- Song, Lei;
- Liu, Aiyi;
- Shi, Jianxin;
- Gejman, PV;
- Sanders, AR;
- Duan, J;
- Cloninger, CR;
- Svrakic, DM;
- Buccola, NG;
- Levinson, DF;
- Mowry, BJ;
- Freedman, R;
- Olincy, A;
- Amin, F;
- Black, DW;
- Silverman, JM;
- Byerley, WF
- Editor(s): Schwartz, Russell
MOTIVATION:Polygenic risk score (PRS) methods based on genome-wide association studies (GWAS) have a potential for predicting the risk of developing complex diseases and are expected to become more accurate with larger training datasets and innovative statistical methods. The area under the ROC curve (AUC) is often used to evaluate the performance of PRSs, which requires individual genotypic and phenotypic data in an independent GWAS validation dataset.
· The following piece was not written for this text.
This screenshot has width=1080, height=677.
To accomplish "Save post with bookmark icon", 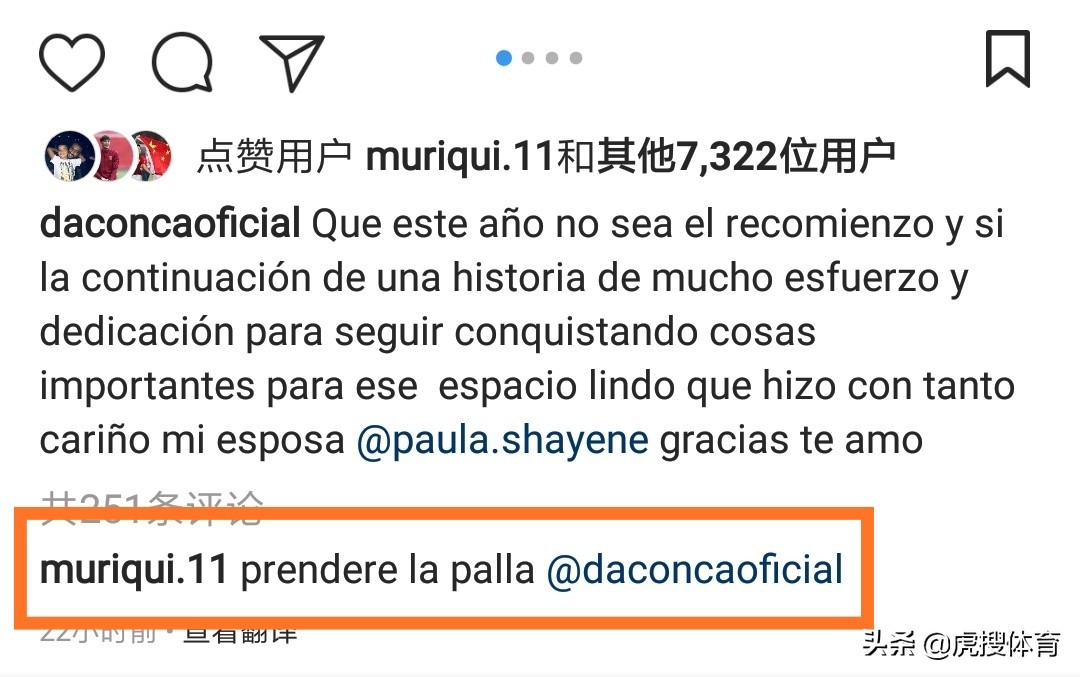I will point(1008,59).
We are motivated to develop methods for approximating AUC of PRSs based on the summary level data of the validation dataset, which will greatly facilitate the development of PRS models for complex diseases. RESULTS:We develop statistical methods and an R package SummaryAUC for approximating the AUC and its variance of a PRS when only the summary level data of the validation dataset are available. SummaryAUC can be applied to PRSs with SNPs either genotyped or imputed in the validation dataset. We examined the performance of SummaryAUC using a large-scale GWAS of schizophrenia. SummaryAUC provides accurate approximations to AUCs and their variances. The bias of AUC is typically <0.5% in most analyses. SummaryAUC cannot be applied to PRSs that use all SNPs in the genome because it is computationally prohibitive. AVAILABILITY AND IMPLEMENTATION:https://github.com/lsncibb/SummaryAUC. SUPPLEMENTARY INFORMATION:Supplementary data are available at Bioinformatics online.